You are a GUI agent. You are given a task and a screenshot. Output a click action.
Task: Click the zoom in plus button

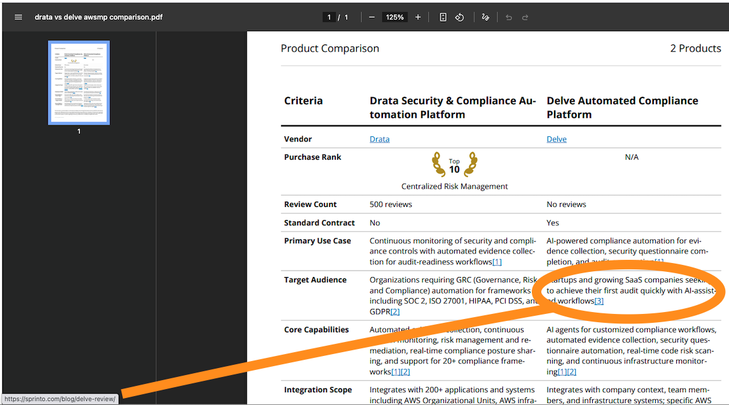tap(418, 17)
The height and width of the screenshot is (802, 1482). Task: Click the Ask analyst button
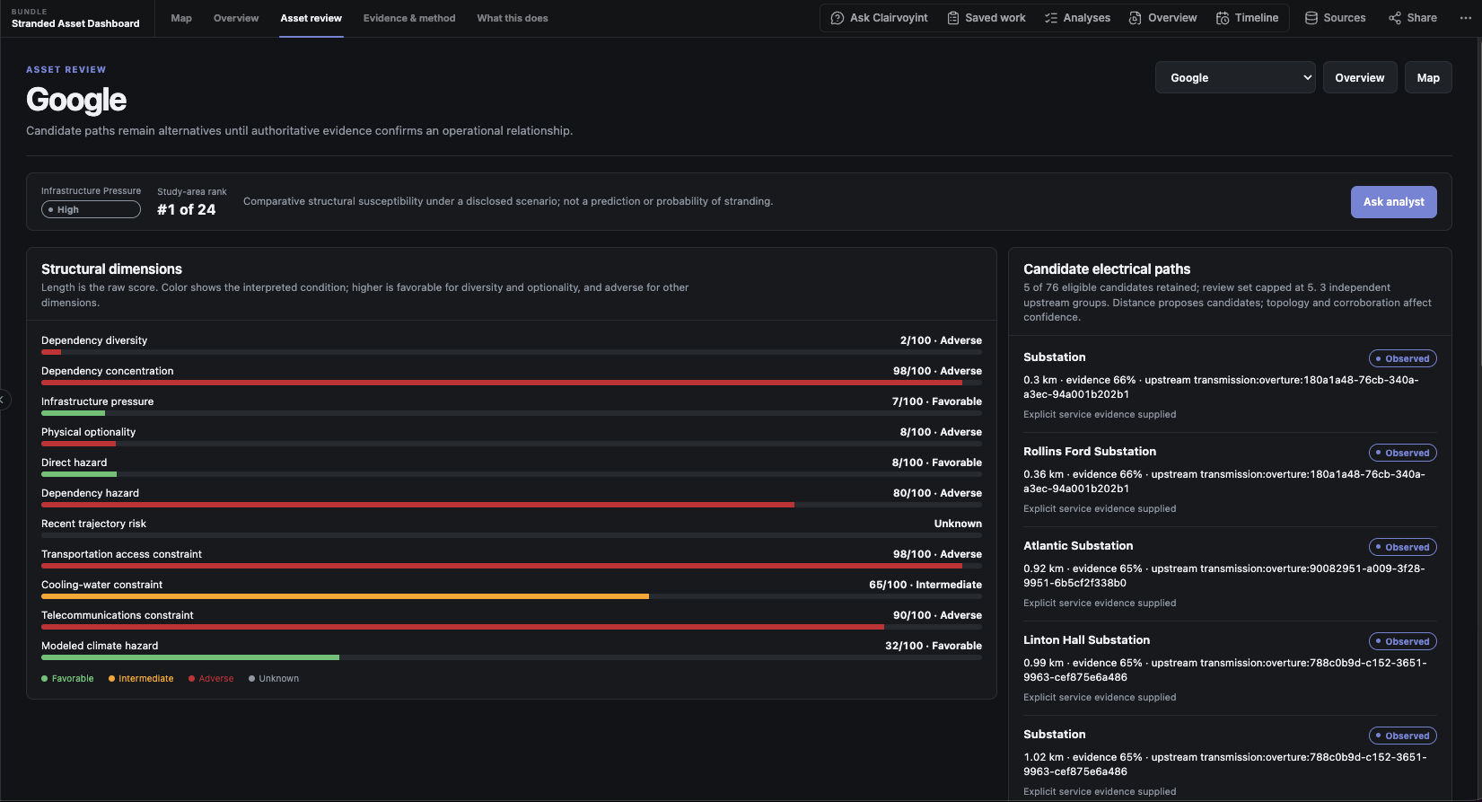click(x=1393, y=202)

* **DIRECTIONS FOR THIS TASK**: Everything in the records above should come back word for word, except the pictures.

* **OUTPUT**:
You are a GUI agent. You are given a task and a screenshot. Output a click action.
Task: Click the zoom in plus button

tap(418, 17)
The height and width of the screenshot is (802, 1482). Task: Click the Ask analyst button
click(x=1393, y=202)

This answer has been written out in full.